• [À faire] Poursuivez l'extrait sur les bicyclettes volantes de 1912 juste après sa dernière phrase.

Plus l’aviation progresse, plus les technologies se développent et plus l’idée qu’un jour on puisse voler avec sa propre force musculaire remplie la croyance populaire et les cerveaux des ingénieurs. En 1912, le copieux Prix Peugeot (F) de 10.000F est destiné à des performances musculaires modestes, à celui qui volera 2 fois sur 10m de longueur. Personne ne le gagne ! Peugeot lance alors un Prix de 1000F pour qui volera 2 fois sur 1m de distance et à 10cm du sol. Gabriel Poulain (F), sur son vélo muni d’ailes fixes, remporte le Prix à Juvisy le 4 juillet, "planant" sur 3,60m et 3,30m à la force des mollets. Le 22 octobre, Rettich gagne un Prix de 500 F pour un parcours similaire.

En Suisse romande, Marius, le frère de l’aviateur Vaudois René Grandjean veut faire de même. La firme Condor met gratuitement à leur disposition 2 bicyclettes d’un poids unitaire de 4,5kg. Marius construit 2 ailes dans l’ancien atelier de Bellerive (Vully) et un beau matin elles arrivent à Lausanne par le train d’Avenches. Catastrophe, les 2 ailes sont semblables, toutes les 2 du côté droit ! René doit en démonter une et la reconstruire. Finalement les essais débutent sur le quai d’Ouchy près de la tour Haldimand. René effectue d’innombrables tentatives, parvient à décoller, à réaliser quelques petits vols planés et même à "glisser" à 20 ou 30cm de hauteur sur presque 15m. Record suisse de 1912 ! Puis une aile se brise et l’aviateur délaisse la "bicyclette volante" pour son monoplan à flotteurs et ses vols de tourisme avec passager. A Genève, le ferblantier-plombier Narcisse Vincent équipe sa bicyclette de 2 plans supérieurs et de 2 ailes-rames tournant avec le pédalier. L’appareil vu en décembre ne fera pas parler de lui.

• [Données affichées]
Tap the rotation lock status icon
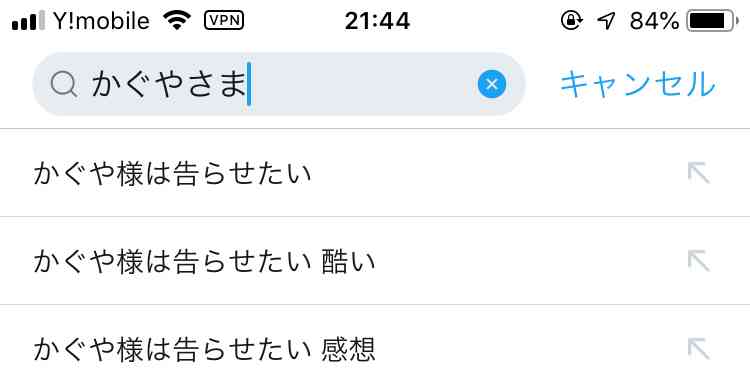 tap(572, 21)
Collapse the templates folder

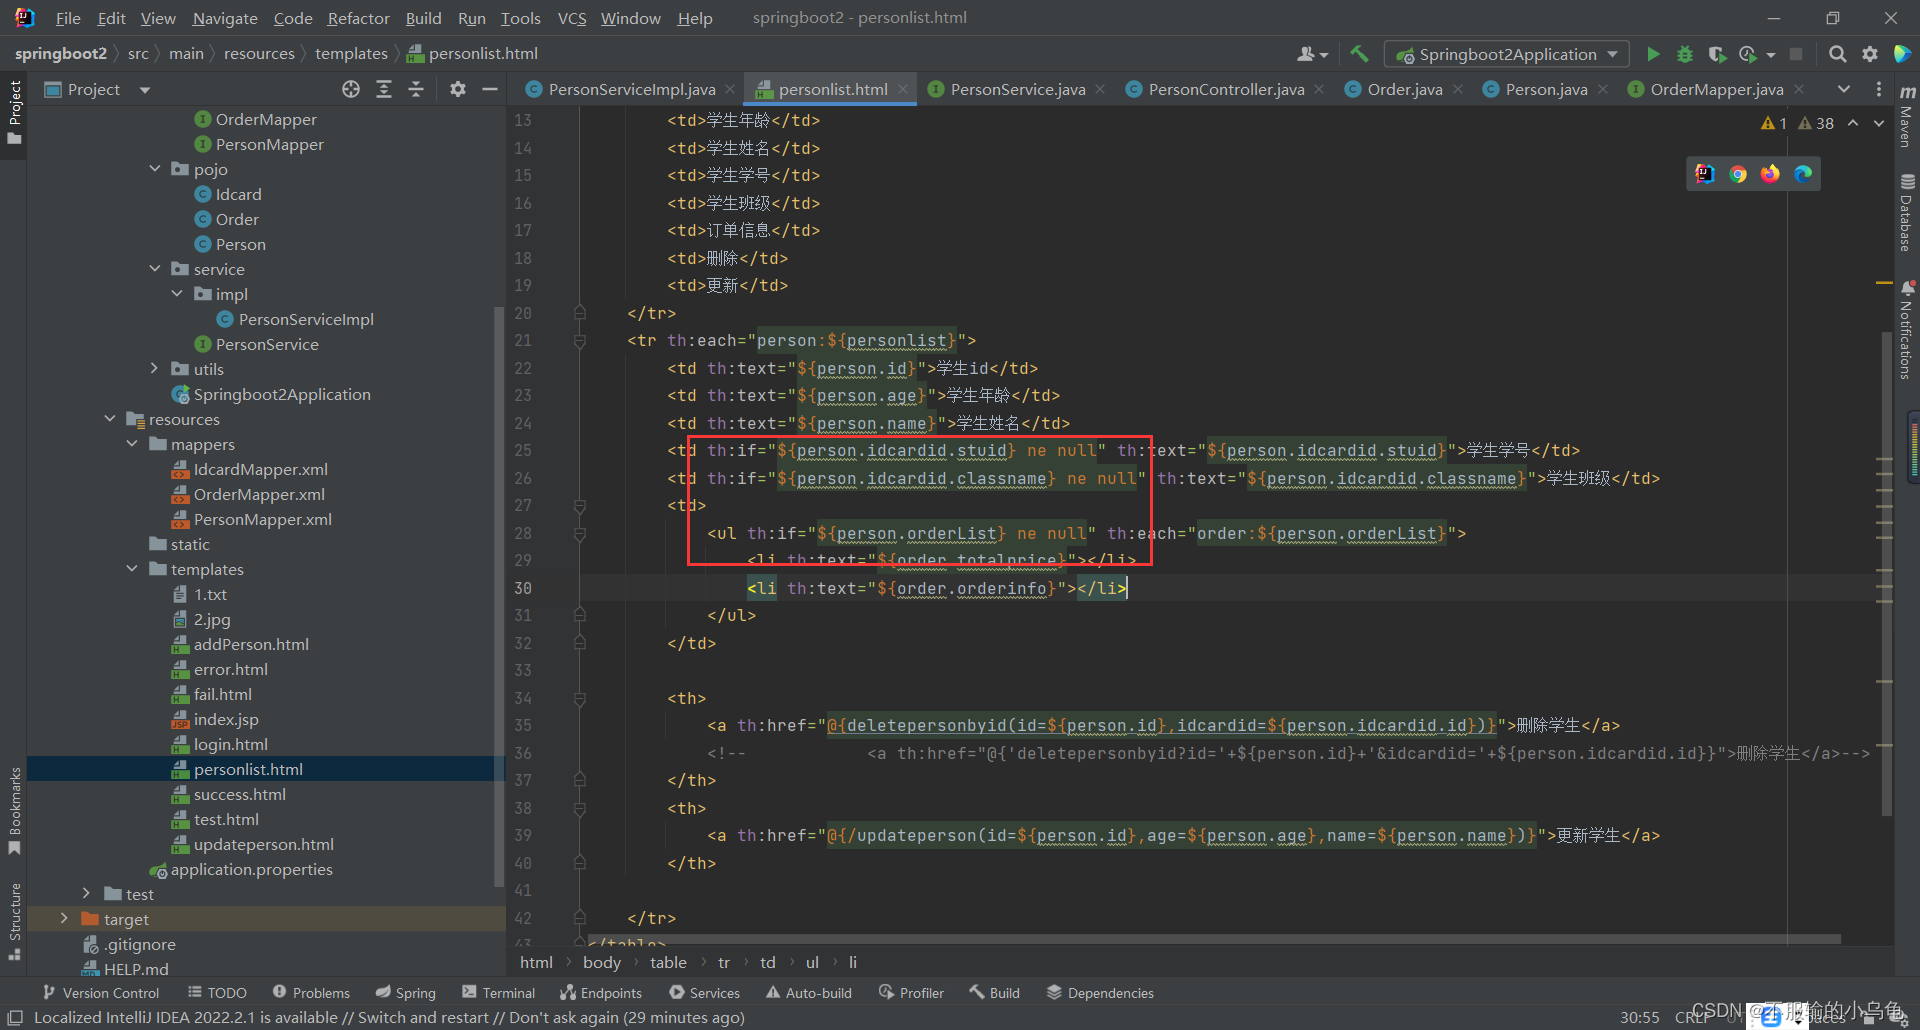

• [Corrigé]
Le Prix Peugeot est relancé en 1918, il est à nouveau attribué à Gabriel Poulain le 9 juillet 1921 avec un bond à 1,10m de haut, sur 11,72m et 12,30m de longueur (40 km/h) qui emporte les 10.000F. Plus rien ne se passe avant 1959 ou l’Anglais Herbert Kremer offre un Prix de 5.000£, au nom de la Royal Aeronautical Society, pour la réalisation d’un circuit de vol en "8" autour de 2 pylônes distants de 800m, à 3m d’altitude. Des élèves de l’Université de Southampton réalisent un appareil actionnant une hélice au moyen d’un pédalier qui effectue un superbe vol de 500m mais ne peut négocier de virage. Les ouvriers de l’usine de Havilland créent de leur côté un planeur mu à pédales, le Puffin, qui réalise un vol de 800m également sans virage. On cite encore des appareils à ailes battantes construits par Hartman et Perkins (Belfast).

Les résultats progressent significativement et le Prix Kremer, non encore attribué, est hissé à 50.000£ en 1973, avec les mêmes objectifs à atteindre, pour inciter de nouvelles vocations !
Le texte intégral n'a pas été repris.